Sara Heinonen centers her photographic practice on her Hamilton, ON, hometown, recording the subtle particularities and shifts of the urban centre as driven by the continued movements of its residents, businesses, and infrastructure. Hamilton Vision Centre (2019) captures the fleeting overlapping elements of a window reflection from a shuttered optical service store. A dream-like scene reveals Heinonen as the photographer camouflaged by shadows, the silhouette of a striding suited figure, the clear-eyed gaze of an optical-wear model; the coalescing of the real/imagined, male/female, economic/aesthetic.
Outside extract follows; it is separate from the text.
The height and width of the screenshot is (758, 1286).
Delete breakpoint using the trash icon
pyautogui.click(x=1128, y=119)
Christina Leslie portrays the complexities of migration, decolonization and ancestral memory through exploration of her Caribbean heritage and personal family histories. The photographs of her Morant Bay series (2019) were taken during Leslie’s return to her father’s hometown in Jamaica. Witnessing the structural, residential and economic decline of this rural enclave first-hand, she was moved to document the people and landscapes of the area. Driven by a sense of nostalgia, the images convey her empathetic and honest approach as she explored and reunited with the community of her familial roots.
Gillian Macdonald’s The Walls Around Me series (2023), reflects on her relationship with her childhood home and the perceptual changes in such a relationship when re-experiencing these spaces as a young adult. Joy’s Creation centres around a salon-style wall of family portraits. Contemplating her place within the family lineage whose lives and stories are framed along these walls, Macdonald positions herself physically into the collection behind a portrait of her Nana Joy whose life and character traits she sees increasingly reflected in herself.
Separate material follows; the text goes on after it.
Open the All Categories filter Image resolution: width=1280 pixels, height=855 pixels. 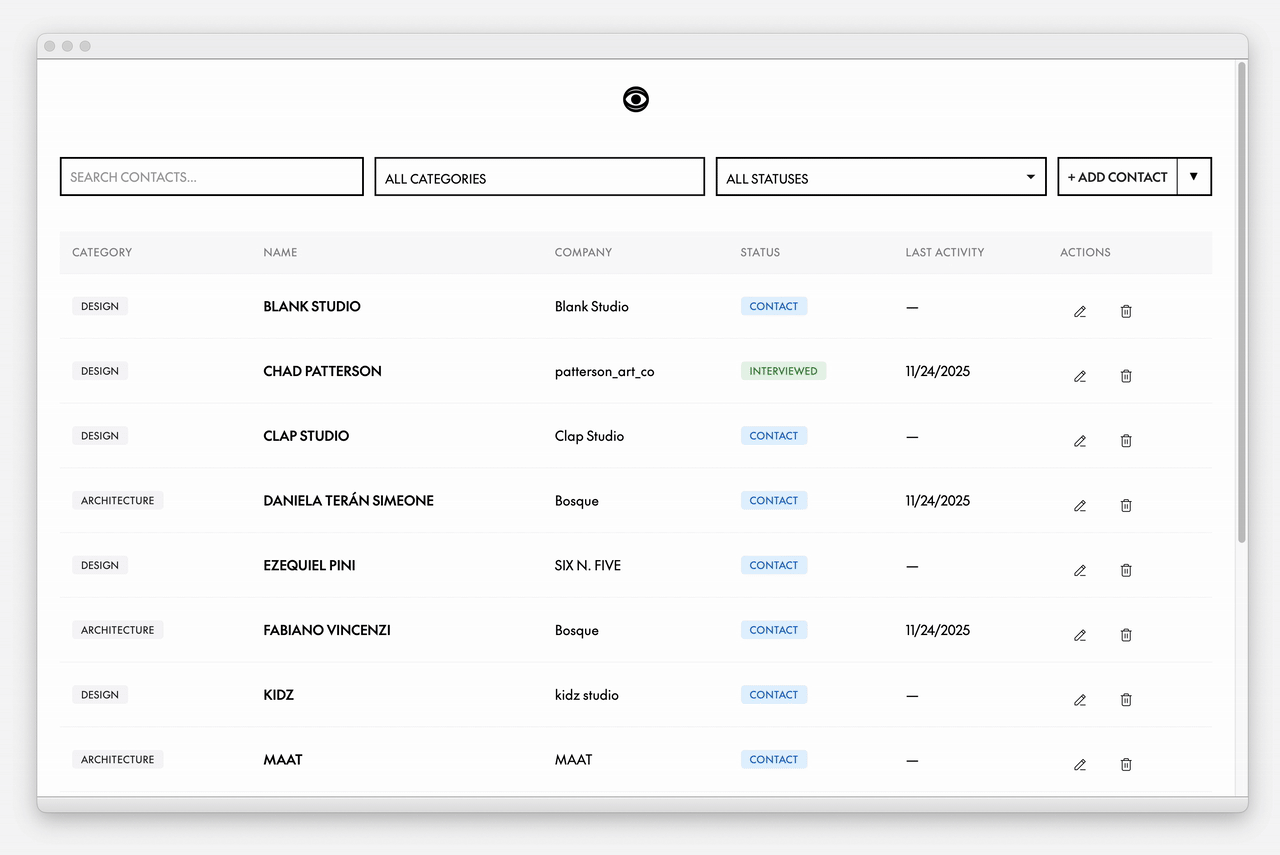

Shelley Niro focuses her practice on the re-presentation of Indigenous identity within the contemporary context. Nature’s Wild Children presents a photographed landscape displayed across two perspectives of a scene from the natural environment of Niro’s ancestral Iroquois/Haudensaunee/Ogwahoowee territory. A singular cornstalk with its surrounding wildflowers represents the importance and respect for corn as a traditional, life-giving food, and is recognized by Niro and other members of the Indigenous community as a reminder of their history and connection with the land.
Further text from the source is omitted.